Structural components are often designed and manufactured separately from non-structural components. For example, vehicles (including automobiles, trains, aircraft, ships, and spacecraft) are often produced by assembling and integrating components from different subsystems. These subsystems may include subsystems directed towards a variety of functions such as structure, power, control, actuation, thermal management, communication, navigation, and propulsion. Individual connections, through wires, cables, waveguides, heat-pipes, switches and other means or devices, may be necessary to interconnect such components for purposes such as data communication, power distribution, vehicle operations control, and thermal management. The resultant system is often full of plumbing, connectors, and interconnecting links.

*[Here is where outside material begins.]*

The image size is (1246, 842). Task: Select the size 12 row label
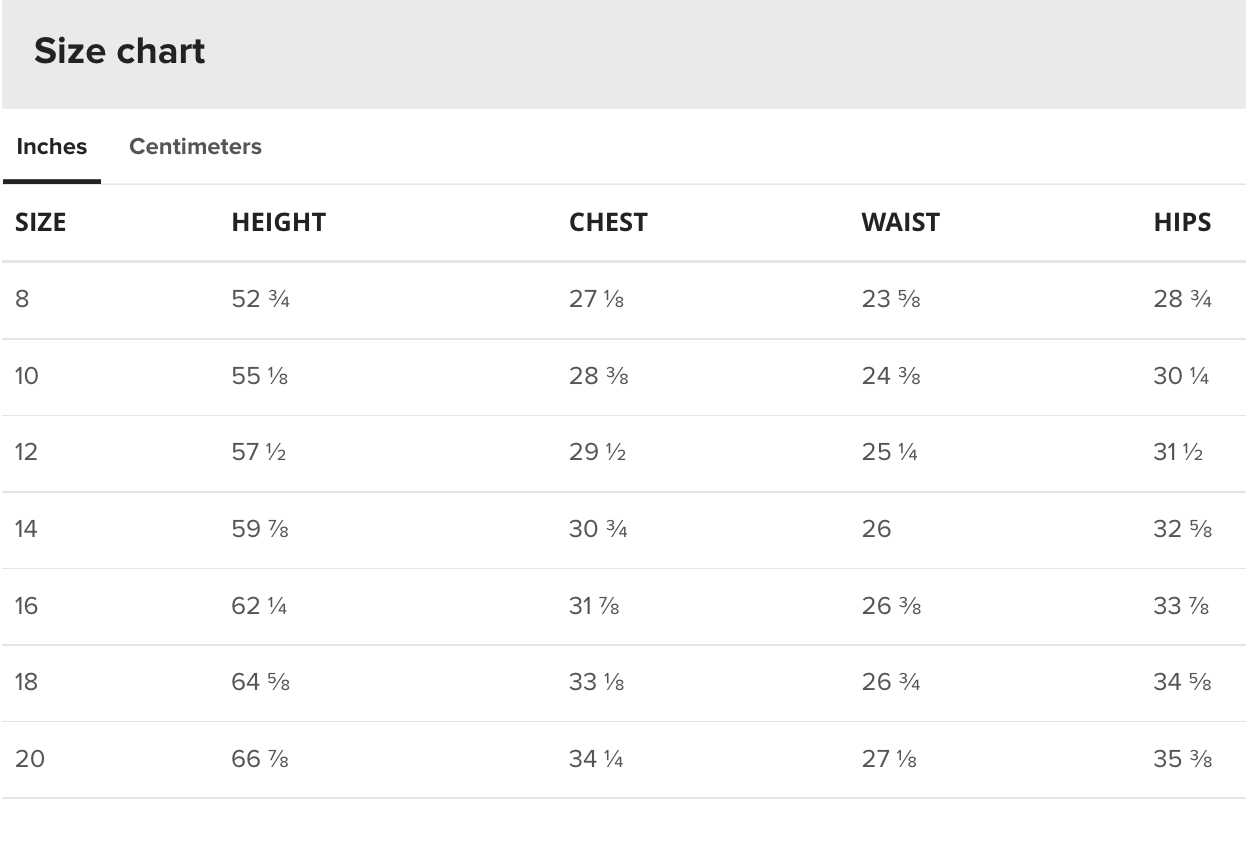(x=26, y=452)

The complex resultant system may lead to reduced performance, durability issues, higher cost, and other types of problems. For example, the reliability of a subsystem may be far below what is achieved by a structure due to the multiplied deterioration over time and usage of the various components of the subsystem. For instance, every connector of the subsystem may introduce performance degradation, in areas such as electrical conductivity, signal noise, thermal conductivity, and mechanical strength. Moreover, transmission through interconnections may create waste (e.g. power dissipation through distribution may become heat and lead to potential thermal issues) and may further reduce performance.
An integrated device, and method for its use, is needed which may solve one or more problems in one or more existing devices.